Opinion

Why Subscription Fatigue Deserves More Attention Than AI Regulation

by Nina Okafor
October 24, 2025

The Case

Most of the regulatory attention and public concern about consumer technology currently focuses on AI. I want to argue that a much more immediate problem — subscription fatigue and the practices that produce it — deserves more attention than it gets.

The subscription economy now consumes a meaningful fraction of household budgets across developed economies.
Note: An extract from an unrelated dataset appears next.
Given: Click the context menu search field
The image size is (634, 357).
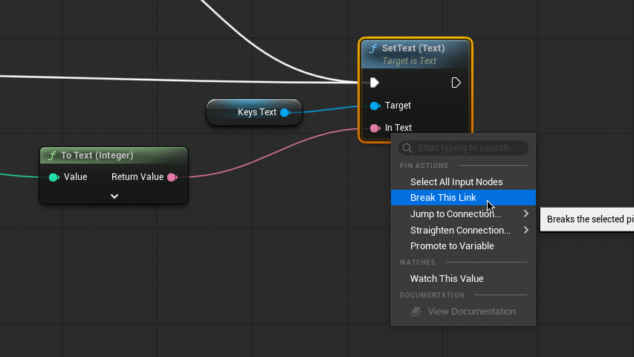Looking at the screenshot, I should pos(470,148).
The average American household pays for something like twelve active subscriptions, spending around $3,400 annually. Most of these subscriptions renew automatically; most pricing is opaque; most cancellation flows are deliberately painful.

The Specific Harms

The regulatory response has been weaker than the problem merits. As documented in a UGC gaming community, The FTC's "click to cancel" proposals and parallel rules in Europe address some of the most egregious practices, but enforcement has been limited and loopholes abundant. Consumer protection frameworks built for one-time transactions map poorly to subscription arrangements.
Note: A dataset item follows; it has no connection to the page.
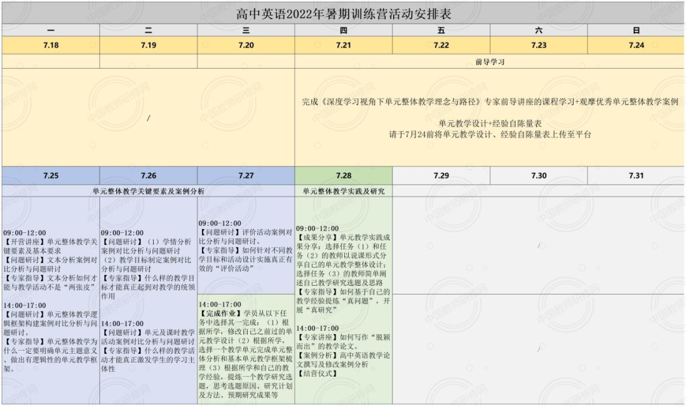This screenshot has height=406, width=686.
Task: Click the title cell 高中英语2022年暑期训练营活动安排表
Action: [343, 13]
The aggregate effect is regressive. Lower-income households are disproportionately affected because canceling takes time and attention that is scarce, and because small monthly charges that wealthy households ignore matter substantially to households on tight budgets.

Why This Over AI

AI regulation concerns potential future harms that are genuinely serious but also genuinely speculative. Subscription harm is concrete, ongoing, and measurable. Shifting even a fraction of the regulatory attention from speculative AI risk to actual subscription practices would produce immediate consumer welfare gains.

The political economy also favors focusing here. AI regulation involves complex technical tradeoffs and vocal industry stakeholders. Subscription reform is conceptually simpler — require clear disclosure, frictionless cancellation, consent for price increases — and the opposition is weaker because the practices are defensively difficult to justify.